La pace si costruisce con la pace — Antologia Ricordando Salem, la dimora del pane
di Fortunato Frezza
Quando, in una loro antica apparizione, gli angeli del cielo portarono la pace sulla terra, sembrò che l’umanità avesse trovato il segreto della felicità, l’eliminazione delle inimicizie, una nuova prosperità diffusa e condivisa. Lo splendore della luce sfolgorò su cose, animali e persone, come per prendere stabile dimora tra gli uomini, illuminati da una gloria non più nascosta, divenuti improvvisamente creature amate da Dio in modo irreversibile. La terra, espressamente il lembo di terra che quella volta gli angeli scelsero, fu inondata di gloria celeste, e Betlemme, la così piccola casa del pane, poté accogliere soltanto in una sua grotta la sorgente di quello splendore e di quella pace.
Luce e pace avvolsero la terra, come in un impasto che mani notturne di angeli ammassarono in quella regione, Giudea di deserti e di regni, inospitale e sacra, con Salem dimora del re di pace, che offre pane e vino e benedizione (Genesi 14, 18-20).
In questa sinergia di pace e benedizione s’instaurò un dinamismo di approdo a una relazione di promessa e di alleanza: «In quel giorno il Signore concluse questa alleanza con Abramo: “Alla tua discendenza io do questa terra”» (Genesi 15, 18) con Gerusalemme, sacra città della pace, destinataria di aneliti e cori di salmi: pace sia alle sue mura, ai suoi baluardi (Salmo 122, 6-9). Terra e pace sembra ai tanti un binomio non memorizzabile, né in superficie quaggiù, né lassù negli spazi planetari, se è vero che si possono portare armi anche nel cosmo. Invece binomio talmente asserito da sembrare perfino innato, anche in letteratura, è guerra e pace, due contrari spesso ritenuti supinamente necessari l’uno all’altro, come se uno non possa esistere senza l’altro. Invece sono reciproca- mente esclusivi, uno scaccia l’altro.

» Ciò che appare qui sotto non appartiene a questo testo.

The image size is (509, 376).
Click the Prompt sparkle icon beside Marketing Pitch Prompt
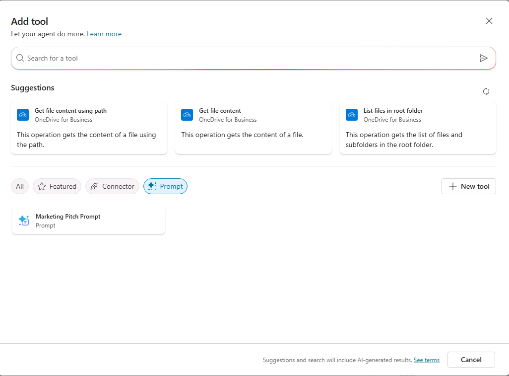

È vero però che non si nasce guerrieri e chi fa guerra la vuole o la inventa, per poi finire nel vicolo cieco del non sapere come tornare indietro. Si nasce per amore. La pace è autonoma, ha la sua sovranità, perché è prima della guerra ed è postuma a essa. È cosa molto buona che gli esseri umani vivano l’uno per l’altro (Genesi 1, 31). Il binomio primordiale sta nella beatitudine dei miti e dei pacifici, che possederanno la terra (Matteo 5, 5.9). La mitezza genera pace e innocenti, la guerra produce martiri. Il loro sangue si sparge sulla terra e così anche la terra non è più la stessa. Più che la guerra, è il sangue dei miti e dei pacifici che trasforma la terra.